HATALI BİLGİ KAYNAKLARI İNSANLARI YORDU
- Bahsedilen tedbirlerle (maske, mesafe, hijyen) pek çok kısıtlama kalktı. Kimi insan aşırı derecede takıntılı bir şekilde sokakla mesafeliyken, kimisi de durumu yok sayarcasına 'eski normal'de yaşamakta ısrarlı? Her iki durumu da nasıl yorumluyorsunuz?
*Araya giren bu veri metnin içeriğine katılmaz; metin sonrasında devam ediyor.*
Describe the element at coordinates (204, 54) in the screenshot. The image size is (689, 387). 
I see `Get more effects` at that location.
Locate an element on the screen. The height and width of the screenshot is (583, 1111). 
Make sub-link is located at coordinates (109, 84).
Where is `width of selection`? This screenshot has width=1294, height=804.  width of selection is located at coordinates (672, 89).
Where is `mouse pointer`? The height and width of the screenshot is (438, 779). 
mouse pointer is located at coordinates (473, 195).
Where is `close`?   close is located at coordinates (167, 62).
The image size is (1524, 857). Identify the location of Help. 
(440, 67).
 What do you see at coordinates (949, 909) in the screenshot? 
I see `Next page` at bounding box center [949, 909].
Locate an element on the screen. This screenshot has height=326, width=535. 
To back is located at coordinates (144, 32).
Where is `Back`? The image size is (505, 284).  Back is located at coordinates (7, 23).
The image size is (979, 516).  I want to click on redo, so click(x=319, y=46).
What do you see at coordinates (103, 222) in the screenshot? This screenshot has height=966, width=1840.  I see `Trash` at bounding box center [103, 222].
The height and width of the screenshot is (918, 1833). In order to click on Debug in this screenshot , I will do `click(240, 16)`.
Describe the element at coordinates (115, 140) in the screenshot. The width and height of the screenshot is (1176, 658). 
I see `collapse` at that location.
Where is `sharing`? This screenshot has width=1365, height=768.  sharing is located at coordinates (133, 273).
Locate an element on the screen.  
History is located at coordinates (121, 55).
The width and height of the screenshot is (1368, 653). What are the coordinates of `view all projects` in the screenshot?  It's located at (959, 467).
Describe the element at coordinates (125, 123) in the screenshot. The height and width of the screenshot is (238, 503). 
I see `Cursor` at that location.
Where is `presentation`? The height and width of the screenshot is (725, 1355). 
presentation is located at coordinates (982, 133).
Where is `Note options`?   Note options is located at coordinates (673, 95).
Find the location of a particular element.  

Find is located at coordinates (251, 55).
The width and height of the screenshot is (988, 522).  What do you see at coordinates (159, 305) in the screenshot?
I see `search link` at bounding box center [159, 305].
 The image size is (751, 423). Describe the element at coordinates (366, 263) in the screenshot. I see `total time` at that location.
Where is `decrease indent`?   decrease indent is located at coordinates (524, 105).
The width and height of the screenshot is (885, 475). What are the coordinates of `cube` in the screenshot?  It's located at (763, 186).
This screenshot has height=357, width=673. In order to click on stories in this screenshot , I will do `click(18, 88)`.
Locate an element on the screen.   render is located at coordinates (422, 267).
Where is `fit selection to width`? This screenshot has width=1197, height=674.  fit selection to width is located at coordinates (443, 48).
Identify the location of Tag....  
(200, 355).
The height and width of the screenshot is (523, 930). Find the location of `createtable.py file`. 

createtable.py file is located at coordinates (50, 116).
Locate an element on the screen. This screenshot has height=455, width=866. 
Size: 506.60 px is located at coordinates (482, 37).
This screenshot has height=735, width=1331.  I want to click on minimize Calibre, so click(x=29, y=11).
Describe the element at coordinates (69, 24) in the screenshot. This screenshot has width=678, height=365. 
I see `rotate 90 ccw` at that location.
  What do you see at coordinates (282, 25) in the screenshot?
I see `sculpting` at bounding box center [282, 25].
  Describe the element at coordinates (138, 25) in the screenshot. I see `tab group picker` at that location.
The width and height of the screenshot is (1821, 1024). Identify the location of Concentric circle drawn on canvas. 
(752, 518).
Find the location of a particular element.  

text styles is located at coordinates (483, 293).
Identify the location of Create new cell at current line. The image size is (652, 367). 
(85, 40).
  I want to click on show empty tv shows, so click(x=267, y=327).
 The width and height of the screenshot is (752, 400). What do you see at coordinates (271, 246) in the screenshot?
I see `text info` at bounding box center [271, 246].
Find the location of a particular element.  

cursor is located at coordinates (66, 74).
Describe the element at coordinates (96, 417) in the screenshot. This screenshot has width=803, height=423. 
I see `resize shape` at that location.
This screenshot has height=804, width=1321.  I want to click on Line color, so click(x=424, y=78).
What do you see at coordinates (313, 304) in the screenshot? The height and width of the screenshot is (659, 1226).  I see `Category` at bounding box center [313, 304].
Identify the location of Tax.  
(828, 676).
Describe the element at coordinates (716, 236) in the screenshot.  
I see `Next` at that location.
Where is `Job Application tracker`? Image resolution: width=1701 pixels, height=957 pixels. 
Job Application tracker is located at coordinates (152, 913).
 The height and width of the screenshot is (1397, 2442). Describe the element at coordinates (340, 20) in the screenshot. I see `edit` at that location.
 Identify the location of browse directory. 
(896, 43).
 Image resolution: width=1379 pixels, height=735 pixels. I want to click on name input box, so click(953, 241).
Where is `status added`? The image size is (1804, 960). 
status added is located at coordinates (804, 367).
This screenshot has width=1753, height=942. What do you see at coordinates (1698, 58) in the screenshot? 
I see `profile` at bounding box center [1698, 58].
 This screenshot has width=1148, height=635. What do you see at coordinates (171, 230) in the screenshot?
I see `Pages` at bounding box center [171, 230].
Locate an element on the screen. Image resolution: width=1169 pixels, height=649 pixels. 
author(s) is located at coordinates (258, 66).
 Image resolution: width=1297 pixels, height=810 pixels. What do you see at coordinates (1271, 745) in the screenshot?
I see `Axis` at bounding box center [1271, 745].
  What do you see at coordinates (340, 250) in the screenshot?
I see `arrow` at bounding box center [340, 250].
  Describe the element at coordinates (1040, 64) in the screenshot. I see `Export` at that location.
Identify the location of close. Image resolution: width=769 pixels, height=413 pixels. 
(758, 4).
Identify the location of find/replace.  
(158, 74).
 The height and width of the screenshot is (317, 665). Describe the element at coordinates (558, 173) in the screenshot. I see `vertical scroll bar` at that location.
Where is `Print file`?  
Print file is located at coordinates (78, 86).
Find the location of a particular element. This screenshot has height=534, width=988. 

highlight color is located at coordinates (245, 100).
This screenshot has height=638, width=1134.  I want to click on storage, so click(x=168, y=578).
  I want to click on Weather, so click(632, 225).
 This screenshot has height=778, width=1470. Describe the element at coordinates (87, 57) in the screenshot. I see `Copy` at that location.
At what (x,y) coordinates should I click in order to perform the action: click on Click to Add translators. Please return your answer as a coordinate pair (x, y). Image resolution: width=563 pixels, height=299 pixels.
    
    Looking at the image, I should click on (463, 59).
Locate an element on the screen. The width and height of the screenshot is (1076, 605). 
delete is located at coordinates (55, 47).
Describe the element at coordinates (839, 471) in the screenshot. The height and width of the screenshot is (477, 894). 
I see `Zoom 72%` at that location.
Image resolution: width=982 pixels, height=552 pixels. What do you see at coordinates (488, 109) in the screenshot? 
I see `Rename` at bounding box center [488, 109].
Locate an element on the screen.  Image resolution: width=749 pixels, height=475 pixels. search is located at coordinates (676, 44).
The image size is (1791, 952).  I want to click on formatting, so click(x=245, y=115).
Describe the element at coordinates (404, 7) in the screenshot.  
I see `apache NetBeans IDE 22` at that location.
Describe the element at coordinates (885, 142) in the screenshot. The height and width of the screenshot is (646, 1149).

Bunlar için nasıl önlemler alınmalı?
- Bu verdiğiniz örnekler, Toplum Bilimleri Kurulu'nu bugüne kadar en çok meşgul eden sorular. Hemen hepimiz mutlaka hayatlarımızın epeyce bir süre, tedbirleri elden bırakmadan, yeni normale göre, kontrollü bir sosyal hayat olması gerektiğinde uzlaşıyoruz. Ama bir kısmımız bir türlü buna tam uyum sağlayamıyor ya da tedbirleri çevremizi ve kendimizi sıkıntıya sokacak kadar çok abartabiliyoruz. Nasıl her bir insan koronavirüsü kendi fiziksel bünyesiyle karşılıyorsa her birimiz bu küresel salgına karşı kendi psikolojik potansiyellerimizle direnmeye, savunmalar geliştirmeye çalışıyoruz. Kimimizin boşvermeci ve lakayt kimimizin aşırı takıntılı olması bu yüzden... Kimi zaman da hatalı bilgi kaynakları, yanlış inançlar psikolojimizi alt üst edebiliyor. Farklı meslekten, yaşlardan insanlar yaşananları kendilerine göre hayli farklı algılayabiliyor. Kadınlar veya erkekler aynı konularda pekala değişik düşünebiliyorlar. Genellikle "biz adam olmayız" şeklinde toptancı düşünmeyi seçiyoruz ama aslında her insanın, her kesimin algılama, düşünme ve davranma şekilleri üzerinde ayrı ayrı düşünmek gerekiyor. Hepsinin nedenleri ve iletişim dili ve çözüm yolları, doğal olarak çok ayrı. İşte kurulumuz tüm bu nedenleri ortaya koymak ve düzgün bir iletişim stratejisiyle, olabildiğince fazla insanın, yeni normali benimseyerek, onun kurallarına uygun davranmasının nasıl sağlanabileceği hususunda görüşler, öneriler geliştirmek durumunda. Elden geldiğince bunu yapmaya çalışıyoruz.